Magdeburg l Im Fall des 2005 in einer Dessauer Polizeizelle zu Tode gekommenen Asylbewerbers Oury Jalloh will der Rechtsausschuss im Landtag am Freitag, 8. Juni, formell zwei Rechtsexperten zu seiner Beratung einsetzen. Eine von den Fraktionsspitzen der Kenia-Koalition unterzeichnete Beschlussvorlage liegt der Volksstimme vor. Der renommierte Rechtsanwalt und Grünen-Politiker Jerzy Montag sowie ein weiterer, noch zu benennender Jurist, sollen helfen, die Rolle von Polizei und Justiz beim Umgang mit dem Tod Jallohs aufzuklären. Dazu sollen die Experten Einsicht in sämtliche Akten erhalten und auch „erforderliche Gespräche“ mit Ermittlern und Polizei führen dürfen. „Wurden die zuständigen Ermittlungsbehörden bei der Aufklärung unzulässig beeinflusst?“ – Aspekte wie dieser sollen in einem Abschlussbericht bewertet werden.

Zweifel an Selbstmordthese

Strittig war bis zuletzt, welche Freiheiten die Experten dabei erhalten sollen. Die CDU hatte Befragungen von Ermittlern durch die Experten abgelehnt und davor gewarnt, eine Parallel-Justiz errichten zu wollen. Grünen-Innenpolitiker Sebastian Striegel sprach angesichts der Einigung jetzt von einem „robusten Mandat“ für die Berater. Es gehe darum, das Vertrauen in den Rechtsstaat zu stärken, nicht um Ermittlungen außerhalb der Justiz.
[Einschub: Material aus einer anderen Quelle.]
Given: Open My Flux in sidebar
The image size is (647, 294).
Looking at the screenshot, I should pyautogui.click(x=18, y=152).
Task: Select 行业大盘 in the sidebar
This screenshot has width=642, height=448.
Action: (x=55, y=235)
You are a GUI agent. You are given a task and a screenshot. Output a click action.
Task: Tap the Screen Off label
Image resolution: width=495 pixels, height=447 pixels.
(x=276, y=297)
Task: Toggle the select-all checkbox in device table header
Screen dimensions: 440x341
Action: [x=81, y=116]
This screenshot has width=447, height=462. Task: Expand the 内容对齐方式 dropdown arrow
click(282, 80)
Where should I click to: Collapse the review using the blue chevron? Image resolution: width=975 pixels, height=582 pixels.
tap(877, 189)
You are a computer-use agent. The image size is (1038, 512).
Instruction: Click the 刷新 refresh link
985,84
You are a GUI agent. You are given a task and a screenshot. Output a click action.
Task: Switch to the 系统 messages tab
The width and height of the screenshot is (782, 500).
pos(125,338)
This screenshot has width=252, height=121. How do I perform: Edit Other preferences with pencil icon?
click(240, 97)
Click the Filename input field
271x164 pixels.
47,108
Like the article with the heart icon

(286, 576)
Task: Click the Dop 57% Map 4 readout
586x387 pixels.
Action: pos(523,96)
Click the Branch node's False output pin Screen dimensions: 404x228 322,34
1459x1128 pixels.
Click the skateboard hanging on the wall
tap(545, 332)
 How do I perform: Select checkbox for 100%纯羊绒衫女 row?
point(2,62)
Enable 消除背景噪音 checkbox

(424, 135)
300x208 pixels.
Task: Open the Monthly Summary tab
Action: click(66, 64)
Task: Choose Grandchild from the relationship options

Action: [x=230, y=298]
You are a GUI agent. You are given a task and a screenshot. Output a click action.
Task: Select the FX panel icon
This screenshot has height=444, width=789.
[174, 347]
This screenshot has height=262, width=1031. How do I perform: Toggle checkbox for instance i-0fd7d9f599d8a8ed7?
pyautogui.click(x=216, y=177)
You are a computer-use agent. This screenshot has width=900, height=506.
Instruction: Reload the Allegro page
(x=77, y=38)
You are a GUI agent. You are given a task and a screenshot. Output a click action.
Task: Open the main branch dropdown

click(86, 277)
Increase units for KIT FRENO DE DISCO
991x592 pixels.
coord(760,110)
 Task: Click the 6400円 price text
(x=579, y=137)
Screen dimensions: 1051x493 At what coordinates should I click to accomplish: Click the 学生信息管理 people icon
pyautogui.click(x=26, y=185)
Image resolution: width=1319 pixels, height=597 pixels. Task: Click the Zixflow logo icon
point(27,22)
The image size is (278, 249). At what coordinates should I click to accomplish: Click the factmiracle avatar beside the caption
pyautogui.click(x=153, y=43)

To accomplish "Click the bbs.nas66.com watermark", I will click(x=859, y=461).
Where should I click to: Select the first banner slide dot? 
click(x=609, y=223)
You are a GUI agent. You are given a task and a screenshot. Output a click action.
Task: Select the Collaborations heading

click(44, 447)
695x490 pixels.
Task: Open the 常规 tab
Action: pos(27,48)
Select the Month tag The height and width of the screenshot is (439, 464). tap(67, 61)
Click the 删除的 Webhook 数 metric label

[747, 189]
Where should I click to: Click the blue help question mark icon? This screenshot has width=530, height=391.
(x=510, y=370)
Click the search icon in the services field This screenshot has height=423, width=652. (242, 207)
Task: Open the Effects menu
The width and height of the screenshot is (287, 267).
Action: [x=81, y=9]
Oury Jalloh war 2005 in einer Polizeizelle verbrannt. Die genauen Todesumstände konnten auch in zwei Landgerichtsprozessen nicht geklärt werden. Lange gingen Ermittler davon aus, dass Jalloh sich selbst angezündet hatte. Im Herbst wurden abweichende Einschätzungen bekannt: Der Dessauer Oberstaatsanwalt Folker Bittmann ging von einem begründeten Mordverdacht aus, nannte gar verdächtige Polizisten. Die inzwischen mit dem Fall betraute Staatsanwaltschaft Halle stellte die Ermittlungen wegen fehlender Anhaltspunkte dennoch ein. Die Generalstaatsanwaltschaft Naumburg prüft derzeit, ob das korrekt war. Ein Ergebnis wird im Sommer erwartet. Erst danach Abschluss sollen die beiden Experten auch faktisch tätig werden.